======== The data

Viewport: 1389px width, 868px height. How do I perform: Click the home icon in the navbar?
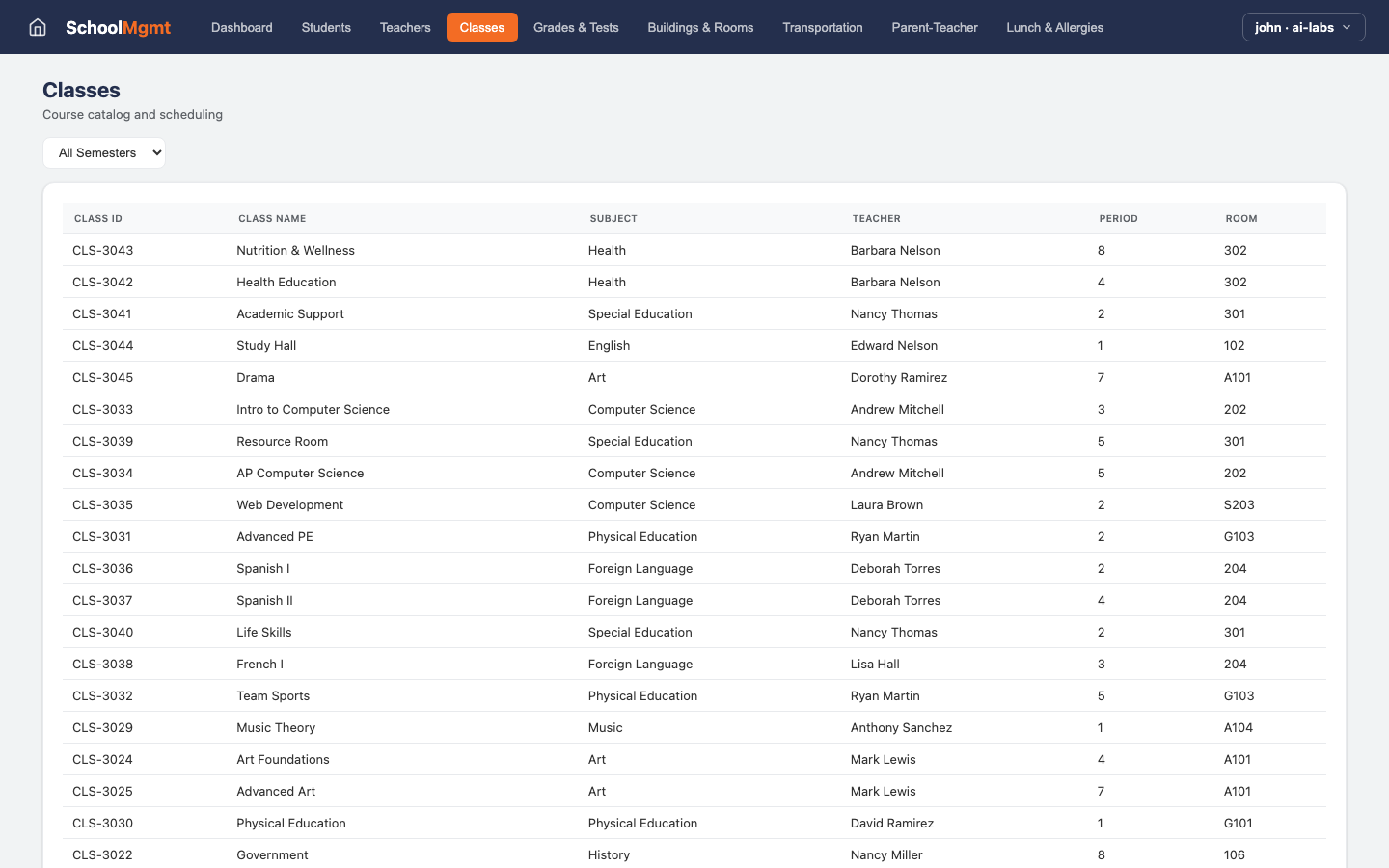point(37,27)
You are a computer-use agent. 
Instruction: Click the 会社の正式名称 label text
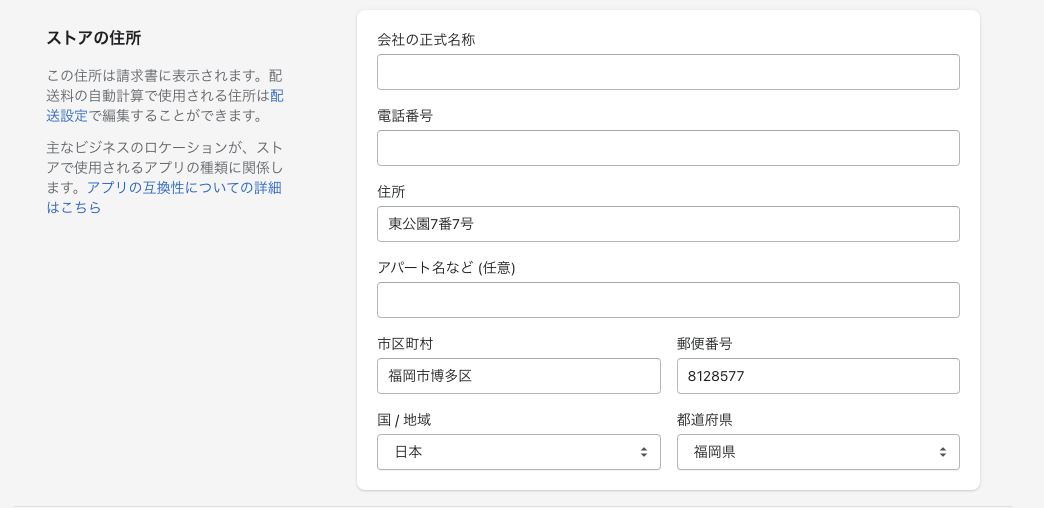coord(426,40)
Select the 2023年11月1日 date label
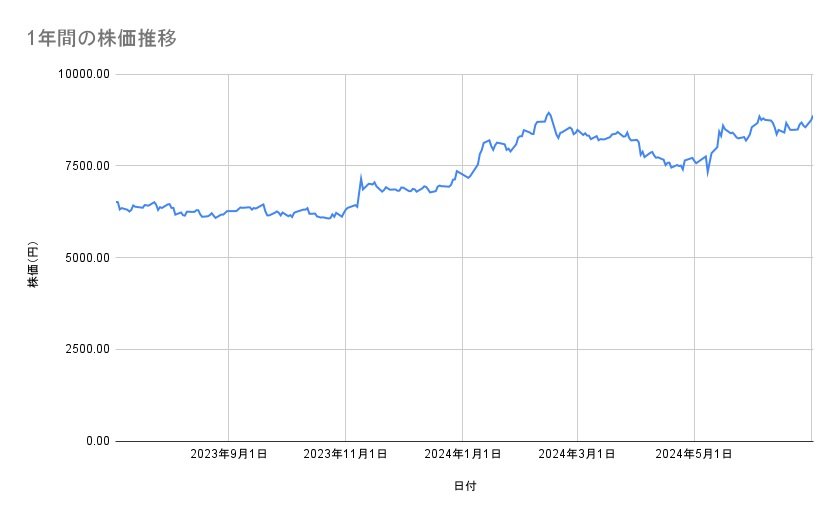This screenshot has width=839, height=519. click(x=345, y=454)
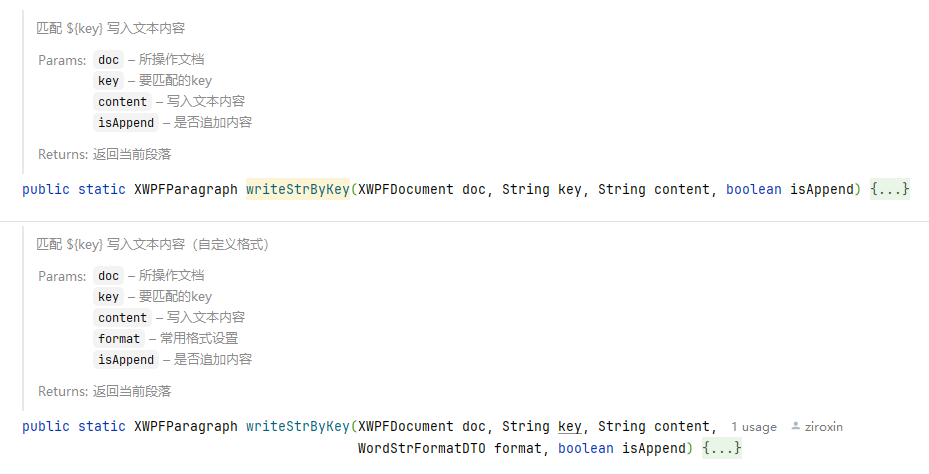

================

§ Activity:
Reproduce, word for word, the lines from the one containing "Instruction: Click the 会社の正式名称 label text" through the final line above. Leave every picture out.

§ Expected answer:
Instruction: Click the 会社の正式名称 label text
coord(426,40)
Select the 2023年11月1日 date label
This screenshot has width=839, height=519. click(x=345, y=454)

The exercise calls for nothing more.